Un an plus tard j’ai de nou­veau un CDD (mon job actuel). J’évite les arrêts de tra­vail pour être l’employée mod­èle et espér­er un renou­velle­ment ; mais aus­si pour éviter les baiss­es de salaire et les jours de carence à répéti­tion (3 dans mon cas).

Je vais au tra­vail au bord du malaise. Par­fois dans le métro à 8h alors qu’une heure plus tôt je per­dais con­science sur le sol de ma salle de bain. Je passe donc mes week-end à récupér­er un max de ma semaine sans vie sociale, sans sor­ties. Aujourd’hui je tra­vaille tou­jours.

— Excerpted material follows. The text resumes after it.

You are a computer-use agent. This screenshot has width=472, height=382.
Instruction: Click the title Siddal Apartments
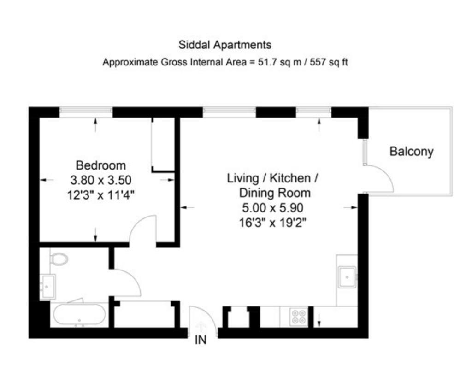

Je ne sais pas com­bi­en de temps mon corps tien­dra à ce rythme. J’ai con­science que mon avenir sera cer­taine­ment pré­caire. »

Une réponse sur « Endométriose dans le monde du travail »

Dans un monde où rentabil­ité, pro­duc­tiv­ité sont les maîtres mots, autant dire que tra­vailler avec l’en­dométriose (à sup­pos­er que l’on puisse) c’est une réelle angoisse.